■ EXTRAIT DU TEXTE
__________

Patrice Leconte aime à confronter les acteurs : on songe à « Une Chance sur deux » qui réunissait une dernière fois Delon et Belmondo en les opposant à la jeune génération représentée par Vanessa Paradis.
« L’Homme du train » met cette fois en présence Johnny Hallyday et Jean Rochefort, tous deux excellents, ans une histoire toute en demi teinte.
Un homme, Milan (J. Hallyday), qui voyage en train, descend dans une petite ville et croise un professeur de français à la retraite, Manesquier (J. Rochefort). Une rencontre en apparence fortuite. Pourtant le réalisateur ne laisse rien au hasard : le choix du lieu et du moment de la rencontre ne sont pas anodins et lui permettent d’emblée de situer les personnages et de préciser le thème du film. Mais il le fait de manière visuelle, d’une façon éminemment allusive et avec une grande sobriété. C’est en effet la fin du jour (or les personnages sont au soir de leur vie) et ils se croisent dans une pharmacie où chacun vient se soigner (signe évident d’un mal-être car leur vie ne les satisfait pas ou plus).
Manesquier est curieux de Milan qu’il invite. On le sent tout de suite fasciné par cet étranger bourru et taciturne et ce qu’il représente d’aventure et de mystère : que vient-il faire dans sa ville ? Pourquoi transporte-t-il des revolvers ? Car lui, l’homme de la poésie et des livres, a le sentiment douloureux de n’avoir pas vécu la vie qu’il espérait, ou qu’il espère encore. De son côté, Milan, être silencieux que l’on sent désabusé, semble curieux de la vie, si différente de la sienne, que mène son hôte. Lui, l’homme du train, c’est-à-dire de nulle part et sans passé, se surprend à apprécier cette maison de famille chargée de souvenirs qui l’accueille et ce sentiment de confort qu’elle fait naître.

__________

Prolongez la critique du film « L'Homme du train » en reprenant juste après sa dernière phrase. La liste ci-dessous n'est pas nécessaire.

__________

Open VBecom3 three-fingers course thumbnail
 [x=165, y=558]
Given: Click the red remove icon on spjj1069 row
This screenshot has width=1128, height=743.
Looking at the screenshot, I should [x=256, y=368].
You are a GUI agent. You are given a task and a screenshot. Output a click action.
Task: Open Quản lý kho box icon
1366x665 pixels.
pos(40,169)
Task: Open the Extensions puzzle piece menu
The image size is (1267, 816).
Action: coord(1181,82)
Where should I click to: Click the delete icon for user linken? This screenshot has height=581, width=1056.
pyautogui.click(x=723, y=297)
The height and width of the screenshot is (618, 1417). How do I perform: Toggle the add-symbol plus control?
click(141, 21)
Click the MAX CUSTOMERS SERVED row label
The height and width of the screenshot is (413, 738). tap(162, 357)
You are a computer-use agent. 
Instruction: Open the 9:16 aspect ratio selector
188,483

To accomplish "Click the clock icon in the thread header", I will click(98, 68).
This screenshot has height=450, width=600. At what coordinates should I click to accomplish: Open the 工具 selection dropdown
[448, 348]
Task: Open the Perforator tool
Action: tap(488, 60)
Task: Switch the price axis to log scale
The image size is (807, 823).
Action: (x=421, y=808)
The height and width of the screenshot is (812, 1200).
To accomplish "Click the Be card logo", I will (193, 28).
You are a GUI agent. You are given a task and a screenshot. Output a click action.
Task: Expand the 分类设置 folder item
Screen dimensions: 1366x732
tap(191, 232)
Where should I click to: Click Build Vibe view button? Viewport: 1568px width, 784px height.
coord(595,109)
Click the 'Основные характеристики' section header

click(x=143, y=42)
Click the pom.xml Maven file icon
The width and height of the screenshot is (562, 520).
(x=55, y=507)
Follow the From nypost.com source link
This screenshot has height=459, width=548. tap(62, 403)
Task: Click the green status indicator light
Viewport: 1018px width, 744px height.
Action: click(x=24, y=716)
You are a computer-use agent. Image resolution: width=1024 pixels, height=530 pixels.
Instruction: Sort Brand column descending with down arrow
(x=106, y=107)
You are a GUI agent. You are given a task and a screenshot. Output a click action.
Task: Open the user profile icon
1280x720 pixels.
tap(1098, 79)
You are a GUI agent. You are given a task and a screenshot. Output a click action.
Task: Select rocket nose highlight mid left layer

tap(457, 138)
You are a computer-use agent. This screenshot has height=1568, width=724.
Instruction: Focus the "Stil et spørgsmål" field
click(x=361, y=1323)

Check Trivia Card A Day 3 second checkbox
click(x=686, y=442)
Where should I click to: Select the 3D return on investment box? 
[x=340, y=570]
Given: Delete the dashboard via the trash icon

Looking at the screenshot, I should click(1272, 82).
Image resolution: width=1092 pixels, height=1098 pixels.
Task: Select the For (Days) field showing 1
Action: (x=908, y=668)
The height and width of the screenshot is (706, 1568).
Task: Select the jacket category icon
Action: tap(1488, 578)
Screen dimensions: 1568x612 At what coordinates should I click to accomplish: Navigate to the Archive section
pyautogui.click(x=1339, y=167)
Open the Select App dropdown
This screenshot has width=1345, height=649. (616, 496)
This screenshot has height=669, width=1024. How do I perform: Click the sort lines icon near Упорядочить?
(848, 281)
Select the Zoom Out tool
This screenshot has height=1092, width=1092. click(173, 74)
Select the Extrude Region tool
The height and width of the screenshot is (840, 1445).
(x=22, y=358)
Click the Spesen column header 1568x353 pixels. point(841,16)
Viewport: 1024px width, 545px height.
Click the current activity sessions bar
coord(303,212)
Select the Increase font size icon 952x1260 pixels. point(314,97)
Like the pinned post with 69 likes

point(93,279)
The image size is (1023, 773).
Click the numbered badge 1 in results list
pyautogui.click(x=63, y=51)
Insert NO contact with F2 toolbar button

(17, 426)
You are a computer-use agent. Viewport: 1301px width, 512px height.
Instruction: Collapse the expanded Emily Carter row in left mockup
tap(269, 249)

__________

■ RÉPONSE RÉDIGÉE
Loin d’être statique, le récit de cette brève rencontre progresse durant les trois jours de la durée du film vers un rapprochement de plus en plus marqué entre les deux personnages, jusqu’à leur « séparation » ( ? ) finale.
On ne peut passer sous silence une réalisation toute de sobriété, d’élégance et de finesse. C’est sur les visages que P. Leconte, à l’aide de plans rapprochés et de gros plans, dessine les sentiments de ses personnages et nous pousse à lire leur personnalité et à décrypter le destin qui les attend.
On citera également la façon de filmer l’arrivée de Milan : la caméra le saisit de loin et par un travelling latéral continu qui glisse de la droite de l’écran (il entre dans la gare et disparaît dans le bâtiment) vers la gauche (il en ressort). Ce plan est limpide : il dit que Milan ne fera que passer, anonyme, à peine entraperçu, dans cette ville ; et que sa solitude et son inaccessibilité ne lui permettent que de traverser la vie, comme il traverse cette gare, sans jamais être vu, sans jamais se poser nulle part.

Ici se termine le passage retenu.